## PROVIDED MATERIAL
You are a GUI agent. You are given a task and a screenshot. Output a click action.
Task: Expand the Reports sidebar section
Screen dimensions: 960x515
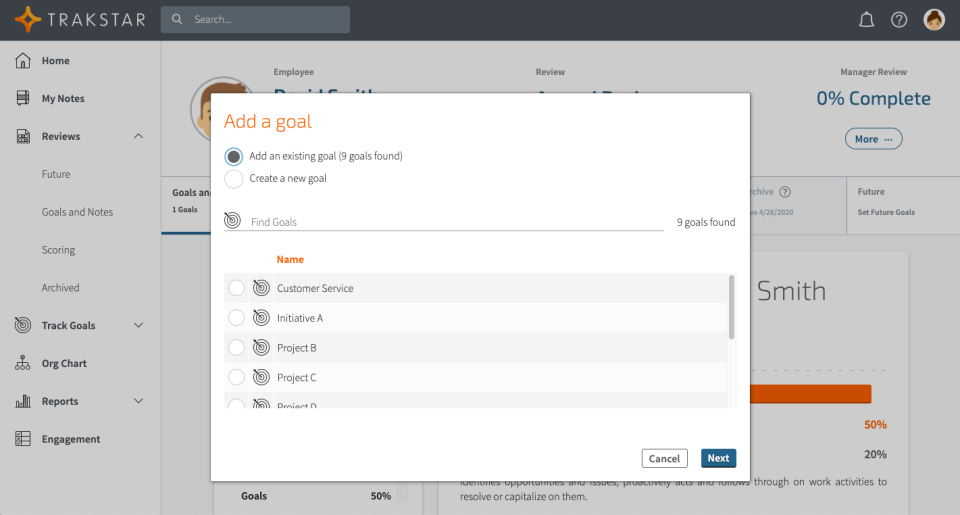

* * *

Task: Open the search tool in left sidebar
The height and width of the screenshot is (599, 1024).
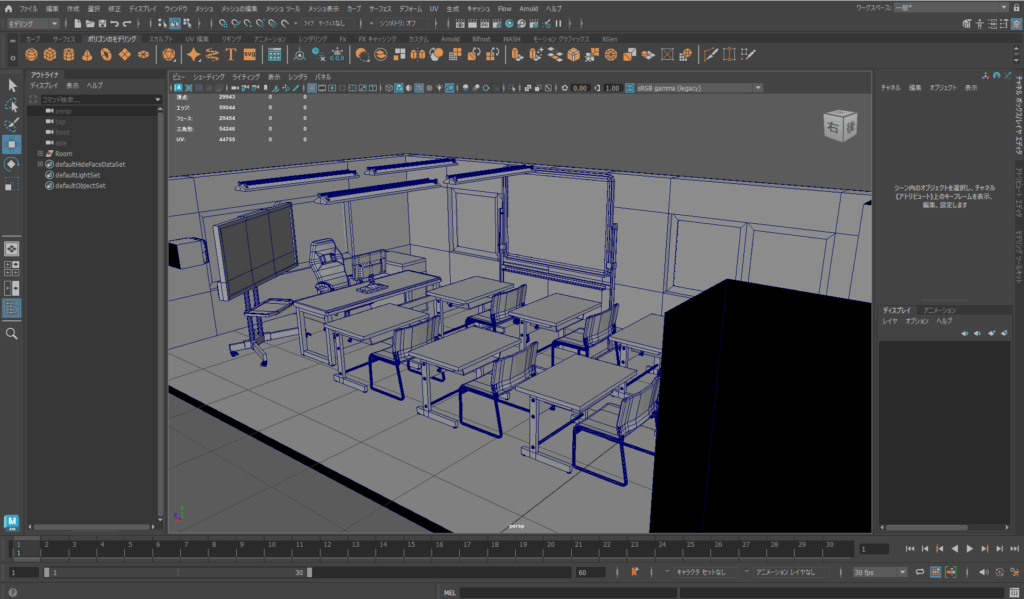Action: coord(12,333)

* * *

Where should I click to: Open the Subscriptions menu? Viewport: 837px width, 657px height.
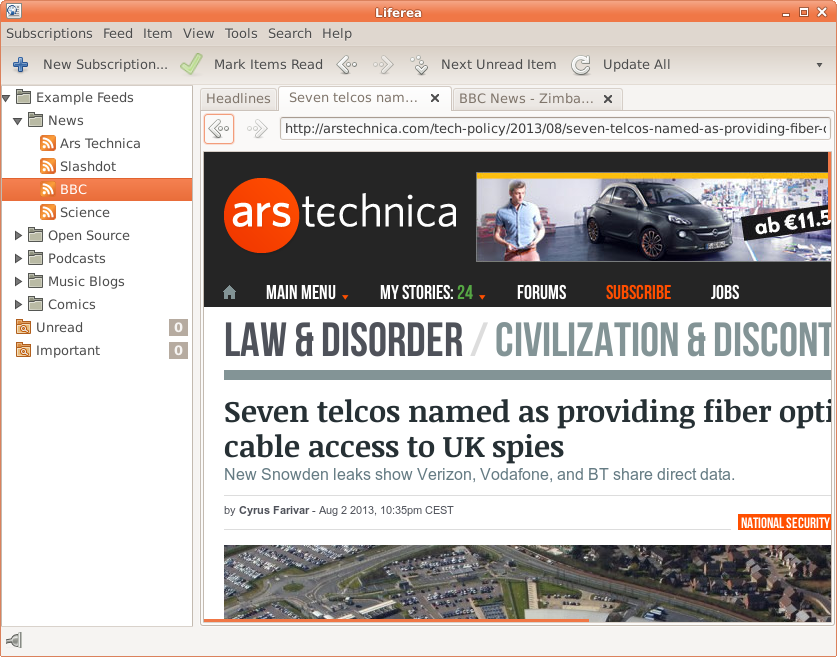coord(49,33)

## WHAT THE EXERCISE ASKS
Where in the records does the string "sidebar" appear? Copy every line that has it.

## RESPONSE TO THIS EXERCISE
Task: Expand the Reports sidebar section
Task: Open the search tool in left sidebar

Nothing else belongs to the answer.